* **DIRECTIONS**
Write the entries again exactly, with no line missing.
INPUT RECORDS section start
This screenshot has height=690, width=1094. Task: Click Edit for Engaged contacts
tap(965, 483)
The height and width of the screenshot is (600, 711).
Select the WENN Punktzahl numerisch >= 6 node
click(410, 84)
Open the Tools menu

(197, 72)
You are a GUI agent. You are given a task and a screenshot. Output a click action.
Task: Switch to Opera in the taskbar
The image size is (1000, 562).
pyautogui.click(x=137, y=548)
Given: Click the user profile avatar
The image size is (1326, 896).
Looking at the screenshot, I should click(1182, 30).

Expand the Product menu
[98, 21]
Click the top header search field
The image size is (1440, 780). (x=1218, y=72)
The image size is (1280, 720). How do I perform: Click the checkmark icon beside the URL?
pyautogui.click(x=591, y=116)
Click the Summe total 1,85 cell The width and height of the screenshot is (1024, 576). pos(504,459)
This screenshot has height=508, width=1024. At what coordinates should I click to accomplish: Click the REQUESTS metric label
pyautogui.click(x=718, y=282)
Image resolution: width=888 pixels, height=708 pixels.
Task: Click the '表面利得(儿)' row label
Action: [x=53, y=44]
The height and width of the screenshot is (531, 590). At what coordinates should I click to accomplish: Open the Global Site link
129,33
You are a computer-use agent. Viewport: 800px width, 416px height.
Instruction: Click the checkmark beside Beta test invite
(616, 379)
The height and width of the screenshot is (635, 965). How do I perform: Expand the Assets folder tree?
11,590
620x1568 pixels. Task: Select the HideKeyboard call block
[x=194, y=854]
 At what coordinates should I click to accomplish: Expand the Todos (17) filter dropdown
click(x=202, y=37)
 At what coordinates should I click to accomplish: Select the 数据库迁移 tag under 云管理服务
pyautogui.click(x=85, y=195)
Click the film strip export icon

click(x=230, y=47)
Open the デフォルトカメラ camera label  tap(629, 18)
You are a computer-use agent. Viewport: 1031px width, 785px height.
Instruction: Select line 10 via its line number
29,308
INPUT RECORDS section end
* **ANSWER BELOW**
This screenshot has height=690, width=1094. Task: Click Edit for Engaged contacts
tap(965, 483)
The height and width of the screenshot is (600, 711).
Select the WENN Punktzahl numerisch >= 6 node
click(410, 84)
Open the Tools menu

(197, 72)
You are a GUI agent. You are given a task and a screenshot. Output a click action.
Task: Switch to Opera in the taskbar
The image size is (1000, 562).
pyautogui.click(x=137, y=548)
Given: Click the user profile avatar
The image size is (1326, 896).
Looking at the screenshot, I should click(1182, 30).

Expand the Product menu
[98, 21]
Click the top header search field
The image size is (1440, 780). (x=1218, y=72)
The image size is (1280, 720). How do I perform: Click the checkmark icon beside the URL?
pyautogui.click(x=591, y=116)
Click the Summe total 1,85 cell The width and height of the screenshot is (1024, 576). pos(504,459)
This screenshot has height=508, width=1024. At what coordinates should I click to accomplish: Click the REQUESTS metric label
pyautogui.click(x=718, y=282)
Image resolution: width=888 pixels, height=708 pixels.
Task: Click the '表面利得(儿)' row label
Action: [x=53, y=44]
The height and width of the screenshot is (531, 590). At what coordinates should I click to accomplish: Open the Global Site link
129,33
You are a computer-use agent. Viewport: 800px width, 416px height.
Instruction: Click the checkmark beside Beta test invite
(616, 379)
The height and width of the screenshot is (635, 965). How do I perform: Expand the Assets folder tree?
11,590
620x1568 pixels. Task: Select the HideKeyboard call block
[x=194, y=854]
 At what coordinates should I click to accomplish: Expand the Todos (17) filter dropdown
click(x=202, y=37)
 At what coordinates should I click to accomplish: Select the 数据库迁移 tag under 云管理服务
pyautogui.click(x=85, y=195)
Click the film strip export icon

click(x=230, y=47)
Open the デフォルトカメラ camera label  tap(629, 18)
You are a computer-use agent. Viewport: 1031px width, 785px height.
Instruction: Select line 10 via its line number
29,308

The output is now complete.